I enjoy taking cooking classes on a variety of subjects. The less I know about it, the more appealing the class is to me!
So when I heard Ingredients was offering a class on gluten free meals, I definitely wanted to check it out. A few years ago we were invited to a small potluck get together and one of the guests was gluten intolerant. Yikes! I ended up doing a simple vegetable dish because I didn’t know what else to do.
The class was taught by Sarah-Jane Bedwell (she taught the “Rev Up Your Metabolism” class I took last winter). She is now the nutrition blogger for ‘Self’ magazine at http://www.self.com/fooddiet/blogs/eatlikeme
According to the Wikipedia, “Gluten sensitivity is thought to affect approximately 6% of the general population. Symptoms of gluten sensitivity include bloating, abdominal discomfort, pain or diarrhea; or it may present with a variety of extraintestinal symptoms including headaches and migraines, lethargy and tiredness, attention-deficit disorder and hyperactivity, autism and schizophrenia, muscular disturbances as well as bone and joint pain.”
And even if you are not gluten sensitive, it is starting to be suggested that one cuts back on the amount of gluten products in their diet.

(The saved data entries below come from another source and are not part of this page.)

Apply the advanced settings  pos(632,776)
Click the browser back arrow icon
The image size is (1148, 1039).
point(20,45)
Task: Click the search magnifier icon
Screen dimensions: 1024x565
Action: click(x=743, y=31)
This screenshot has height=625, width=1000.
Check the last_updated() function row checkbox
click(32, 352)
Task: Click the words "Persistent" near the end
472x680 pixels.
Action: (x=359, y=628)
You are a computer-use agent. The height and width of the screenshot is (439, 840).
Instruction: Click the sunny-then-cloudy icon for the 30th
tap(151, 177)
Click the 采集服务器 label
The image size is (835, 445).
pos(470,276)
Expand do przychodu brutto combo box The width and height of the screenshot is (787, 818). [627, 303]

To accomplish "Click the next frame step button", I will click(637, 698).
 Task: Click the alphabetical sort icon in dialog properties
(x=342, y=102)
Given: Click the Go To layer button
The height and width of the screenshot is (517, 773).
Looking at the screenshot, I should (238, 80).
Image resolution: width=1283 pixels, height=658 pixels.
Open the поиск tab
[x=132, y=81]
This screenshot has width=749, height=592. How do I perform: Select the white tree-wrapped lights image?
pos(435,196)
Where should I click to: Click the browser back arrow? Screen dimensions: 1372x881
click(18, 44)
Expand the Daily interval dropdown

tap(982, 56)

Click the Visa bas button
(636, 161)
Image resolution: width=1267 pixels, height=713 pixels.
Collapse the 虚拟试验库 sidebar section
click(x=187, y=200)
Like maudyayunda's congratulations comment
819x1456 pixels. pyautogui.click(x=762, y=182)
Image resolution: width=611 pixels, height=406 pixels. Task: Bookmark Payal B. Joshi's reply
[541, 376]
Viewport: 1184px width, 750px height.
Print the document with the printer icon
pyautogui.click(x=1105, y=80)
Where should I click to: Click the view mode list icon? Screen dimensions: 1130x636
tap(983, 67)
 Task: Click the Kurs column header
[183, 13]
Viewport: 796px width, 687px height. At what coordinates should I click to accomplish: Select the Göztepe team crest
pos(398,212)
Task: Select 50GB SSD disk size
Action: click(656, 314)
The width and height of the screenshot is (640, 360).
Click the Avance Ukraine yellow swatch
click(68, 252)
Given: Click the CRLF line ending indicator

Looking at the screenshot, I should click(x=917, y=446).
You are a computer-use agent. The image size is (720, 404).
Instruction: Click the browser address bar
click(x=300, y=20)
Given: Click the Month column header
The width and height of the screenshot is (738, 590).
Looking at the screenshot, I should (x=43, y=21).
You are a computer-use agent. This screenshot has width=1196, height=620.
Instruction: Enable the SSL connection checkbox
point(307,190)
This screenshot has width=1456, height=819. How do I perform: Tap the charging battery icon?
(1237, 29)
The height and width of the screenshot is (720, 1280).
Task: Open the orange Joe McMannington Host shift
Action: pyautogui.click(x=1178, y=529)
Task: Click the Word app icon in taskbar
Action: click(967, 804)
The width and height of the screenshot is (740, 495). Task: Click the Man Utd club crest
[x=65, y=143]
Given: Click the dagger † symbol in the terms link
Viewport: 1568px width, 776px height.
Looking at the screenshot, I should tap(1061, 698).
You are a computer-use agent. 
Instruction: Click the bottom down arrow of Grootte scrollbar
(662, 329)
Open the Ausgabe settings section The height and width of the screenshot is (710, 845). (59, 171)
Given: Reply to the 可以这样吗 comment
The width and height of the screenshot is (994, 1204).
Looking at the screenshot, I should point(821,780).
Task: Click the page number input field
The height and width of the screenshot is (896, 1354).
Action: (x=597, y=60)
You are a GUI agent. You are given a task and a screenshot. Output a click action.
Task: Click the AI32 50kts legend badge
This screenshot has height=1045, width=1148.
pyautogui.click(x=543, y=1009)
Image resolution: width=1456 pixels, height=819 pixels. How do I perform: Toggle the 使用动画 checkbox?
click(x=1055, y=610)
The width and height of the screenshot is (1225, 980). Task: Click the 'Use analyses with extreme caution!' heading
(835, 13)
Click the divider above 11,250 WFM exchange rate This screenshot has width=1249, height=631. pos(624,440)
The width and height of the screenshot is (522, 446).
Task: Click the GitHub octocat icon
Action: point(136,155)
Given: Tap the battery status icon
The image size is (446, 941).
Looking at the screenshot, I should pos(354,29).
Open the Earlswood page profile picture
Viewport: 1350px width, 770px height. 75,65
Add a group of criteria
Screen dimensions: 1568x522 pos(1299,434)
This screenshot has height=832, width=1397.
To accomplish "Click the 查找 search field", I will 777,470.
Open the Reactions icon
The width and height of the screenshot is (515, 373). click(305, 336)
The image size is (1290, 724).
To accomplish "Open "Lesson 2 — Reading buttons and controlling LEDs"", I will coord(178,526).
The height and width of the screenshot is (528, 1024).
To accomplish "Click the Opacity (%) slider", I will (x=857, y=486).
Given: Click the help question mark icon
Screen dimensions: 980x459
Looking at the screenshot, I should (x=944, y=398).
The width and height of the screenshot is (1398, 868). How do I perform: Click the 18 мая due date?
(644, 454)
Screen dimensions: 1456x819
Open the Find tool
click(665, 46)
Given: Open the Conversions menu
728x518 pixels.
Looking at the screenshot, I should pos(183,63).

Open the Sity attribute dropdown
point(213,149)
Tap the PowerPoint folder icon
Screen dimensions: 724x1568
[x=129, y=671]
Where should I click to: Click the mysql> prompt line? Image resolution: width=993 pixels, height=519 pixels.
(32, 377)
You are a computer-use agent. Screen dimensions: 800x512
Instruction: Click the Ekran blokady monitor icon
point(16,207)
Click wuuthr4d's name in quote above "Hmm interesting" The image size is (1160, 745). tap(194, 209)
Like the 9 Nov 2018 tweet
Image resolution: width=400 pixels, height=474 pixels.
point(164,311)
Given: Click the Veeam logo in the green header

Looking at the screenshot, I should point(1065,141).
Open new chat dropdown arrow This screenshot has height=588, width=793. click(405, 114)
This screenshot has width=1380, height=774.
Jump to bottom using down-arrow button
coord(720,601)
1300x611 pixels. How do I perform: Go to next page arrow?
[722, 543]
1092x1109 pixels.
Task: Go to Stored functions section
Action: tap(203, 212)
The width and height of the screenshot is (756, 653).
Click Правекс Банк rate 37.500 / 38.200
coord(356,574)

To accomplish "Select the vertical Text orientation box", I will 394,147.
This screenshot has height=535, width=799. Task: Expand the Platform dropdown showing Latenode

That means wheat and wheat products (bulgur, couscous, farina, graham flour, matzo, spelt…) of course; but it also means barley/malt, oats, and rye/triticale.
So what sorts of starches are ‘good’? A few are beans, corn, legumes, lentils, nuts, peas, potatoes, rice, soy, buckwheat, tapioca, teff flour (Yes! My Ethiopian injera is good!).
But it is not as easy as just avoiding certain baked goods. A cereal may be made out of corn… but has malt for flavoring. Seasonings in rice mixes might have gluten. Processed meat. Non dairy creamers. Processed cheese. Dried fruit!! Some brands of baking powder contain wheat starch. Sauces might use flour to thicken them.
You have to read the labels.
Myself… I want to start avoiding gluten products as part of my weight loss program. And I am curious if I will feel any physical benefits to cutting back. (I’m not going completely gluten free but plan to cut back heavily).
As part of the cooking class, Sarah-Jane used different gluten free products so we could try them out.
We started with an appetizer of Brown Rice Quesadillas with Goat Cheese. Interesting. They are thinner and more delicate than a flour tortilla. Still haven’t decided if I like them for a quesadilla… but I think they might make a great oven baked chip.
Next was Lemon-Dijon Salad Greens with Herbed Croutons. Salad was no surprise. The gluten free croutons. Meh.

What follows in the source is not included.